(Extracted data entries)

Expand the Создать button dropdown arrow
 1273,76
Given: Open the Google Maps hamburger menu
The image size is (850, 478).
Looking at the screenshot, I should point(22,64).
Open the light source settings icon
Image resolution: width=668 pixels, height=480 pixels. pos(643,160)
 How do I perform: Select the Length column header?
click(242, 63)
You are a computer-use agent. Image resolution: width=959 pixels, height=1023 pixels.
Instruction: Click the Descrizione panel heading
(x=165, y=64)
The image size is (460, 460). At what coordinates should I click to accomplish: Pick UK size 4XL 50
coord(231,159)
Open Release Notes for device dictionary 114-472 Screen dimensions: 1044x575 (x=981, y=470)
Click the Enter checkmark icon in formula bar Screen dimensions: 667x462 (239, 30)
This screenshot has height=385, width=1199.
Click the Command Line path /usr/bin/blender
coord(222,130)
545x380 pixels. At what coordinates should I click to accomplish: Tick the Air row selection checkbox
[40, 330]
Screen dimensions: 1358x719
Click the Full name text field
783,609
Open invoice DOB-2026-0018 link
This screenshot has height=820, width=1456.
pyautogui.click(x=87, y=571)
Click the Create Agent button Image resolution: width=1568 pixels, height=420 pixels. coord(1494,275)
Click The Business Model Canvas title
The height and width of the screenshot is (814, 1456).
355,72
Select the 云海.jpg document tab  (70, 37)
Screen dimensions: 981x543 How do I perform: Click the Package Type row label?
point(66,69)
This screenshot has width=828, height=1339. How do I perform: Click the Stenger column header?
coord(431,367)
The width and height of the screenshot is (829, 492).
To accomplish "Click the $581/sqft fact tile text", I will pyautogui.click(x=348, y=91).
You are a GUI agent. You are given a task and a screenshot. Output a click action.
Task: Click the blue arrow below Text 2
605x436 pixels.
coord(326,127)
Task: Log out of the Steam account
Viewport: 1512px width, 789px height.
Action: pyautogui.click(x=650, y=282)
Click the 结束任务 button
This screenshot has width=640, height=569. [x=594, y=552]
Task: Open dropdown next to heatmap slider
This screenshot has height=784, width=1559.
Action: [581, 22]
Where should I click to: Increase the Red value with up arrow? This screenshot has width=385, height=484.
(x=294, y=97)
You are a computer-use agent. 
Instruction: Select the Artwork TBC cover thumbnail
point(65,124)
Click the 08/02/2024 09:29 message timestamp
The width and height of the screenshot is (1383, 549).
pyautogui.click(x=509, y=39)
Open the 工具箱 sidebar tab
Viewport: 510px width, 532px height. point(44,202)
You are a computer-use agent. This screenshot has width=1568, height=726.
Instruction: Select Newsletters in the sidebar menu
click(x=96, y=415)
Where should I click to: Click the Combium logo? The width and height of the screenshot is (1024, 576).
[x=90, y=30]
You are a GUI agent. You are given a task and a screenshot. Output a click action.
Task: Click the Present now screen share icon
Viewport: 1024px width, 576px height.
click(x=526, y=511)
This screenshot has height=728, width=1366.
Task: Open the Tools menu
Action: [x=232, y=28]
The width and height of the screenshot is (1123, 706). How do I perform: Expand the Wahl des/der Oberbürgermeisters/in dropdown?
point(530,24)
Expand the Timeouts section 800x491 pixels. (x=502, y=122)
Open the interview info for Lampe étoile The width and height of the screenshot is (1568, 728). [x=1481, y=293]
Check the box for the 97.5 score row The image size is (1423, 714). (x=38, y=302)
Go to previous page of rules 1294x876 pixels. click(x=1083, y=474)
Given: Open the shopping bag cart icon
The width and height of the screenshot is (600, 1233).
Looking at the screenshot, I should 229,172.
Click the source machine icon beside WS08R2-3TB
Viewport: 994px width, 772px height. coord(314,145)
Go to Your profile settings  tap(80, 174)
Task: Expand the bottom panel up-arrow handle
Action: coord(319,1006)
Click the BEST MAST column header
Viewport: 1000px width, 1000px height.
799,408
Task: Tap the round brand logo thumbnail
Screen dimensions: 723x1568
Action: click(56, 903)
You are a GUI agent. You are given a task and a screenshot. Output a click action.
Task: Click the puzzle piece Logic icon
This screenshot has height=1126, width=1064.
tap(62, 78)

[TASK PROMPT] Could you reproduce all of the entries above exactly?

[RESPONSE]
Expand the Создать button dropdown arrow
 1273,76
Given: Open the Google Maps hamburger menu
The image size is (850, 478).
Looking at the screenshot, I should point(22,64).
Open the light source settings icon
Image resolution: width=668 pixels, height=480 pixels. pos(643,160)
 How do I perform: Select the Length column header?
click(242, 63)
You are a computer-use agent. Image resolution: width=959 pixels, height=1023 pixels.
Instruction: Click the Descrizione panel heading
(x=165, y=64)
The image size is (460, 460). At what coordinates should I click to accomplish: Pick UK size 4XL 50
coord(231,159)
Open Release Notes for device dictionary 114-472 Screen dimensions: 1044x575 (x=981, y=470)
Click the Enter checkmark icon in formula bar Screen dimensions: 667x462 (239, 30)
This screenshot has height=385, width=1199.
Click the Command Line path /usr/bin/blender
coord(222,130)
545x380 pixels. At what coordinates should I click to accomplish: Tick the Air row selection checkbox
[40, 330]
Screen dimensions: 1358x719
Click the Full name text field
783,609
Open invoice DOB-2026-0018 link
This screenshot has height=820, width=1456.
pyautogui.click(x=87, y=571)
Click the Create Agent button Image resolution: width=1568 pixels, height=420 pixels. coord(1494,275)
Click The Business Model Canvas title
The height and width of the screenshot is (814, 1456).
355,72
Select the 云海.jpg document tab  (70, 37)
Screen dimensions: 981x543 How do I perform: Click the Package Type row label?
point(66,69)
This screenshot has width=828, height=1339. How do I perform: Click the Stenger column header?
coord(431,367)
The width and height of the screenshot is (829, 492).
To accomplish "Click the $581/sqft fact tile text", I will pyautogui.click(x=348, y=91).
You are a GUI agent. You are given a task and a screenshot. Output a click action.
Task: Click the blue arrow below Text 2
605x436 pixels.
coord(326,127)
Task: Log out of the Steam account
Viewport: 1512px width, 789px height.
Action: pyautogui.click(x=650, y=282)
Click the 结束任务 button
This screenshot has width=640, height=569. [x=594, y=552]
Task: Open dropdown next to heatmap slider
This screenshot has height=784, width=1559.
Action: [581, 22]
Where should I click to: Increase the Red value with up arrow? This screenshot has width=385, height=484.
(x=294, y=97)
You are a computer-use agent. 
Instruction: Select the Artwork TBC cover thumbnail
point(65,124)
Click the 08/02/2024 09:29 message timestamp
The width and height of the screenshot is (1383, 549).
pyautogui.click(x=509, y=39)
Open the 工具箱 sidebar tab
Viewport: 510px width, 532px height. point(44,202)
You are a computer-use agent. This screenshot has width=1568, height=726.
Instruction: Select Newsletters in the sidebar menu
click(x=96, y=415)
Where should I click to: Click the Combium logo? The width and height of the screenshot is (1024, 576).
[x=90, y=30]
You are a GUI agent. You are given a task and a screenshot. Output a click action.
Task: Click the Present now screen share icon
Viewport: 1024px width, 576px height.
click(x=526, y=511)
This screenshot has height=728, width=1366.
Task: Open the Tools menu
Action: [x=232, y=28]
The width and height of the screenshot is (1123, 706). How do I perform: Expand the Wahl des/der Oberbürgermeisters/in dropdown?
point(530,24)
Expand the Timeouts section 800x491 pixels. (x=502, y=122)
Open the interview info for Lampe étoile The width and height of the screenshot is (1568, 728). [x=1481, y=293]
Check the box for the 97.5 score row The image size is (1423, 714). (x=38, y=302)
Go to previous page of rules 1294x876 pixels. click(x=1083, y=474)
Given: Open the shopping bag cart icon
The width and height of the screenshot is (600, 1233).
Looking at the screenshot, I should 229,172.
Click the source machine icon beside WS08R2-3TB
Viewport: 994px width, 772px height. coord(314,145)
Go to Your profile settings  tap(80, 174)
Task: Expand the bottom panel up-arrow handle
Action: coord(319,1006)
Click the BEST MAST column header
Viewport: 1000px width, 1000px height.
799,408
Task: Tap the round brand logo thumbnail
Screen dimensions: 723x1568
Action: click(56, 903)
You are a GUI agent. You are given a task and a screenshot. Output a click action.
Task: Click the puzzle piece Logic icon
This screenshot has height=1126, width=1064.
tap(62, 78)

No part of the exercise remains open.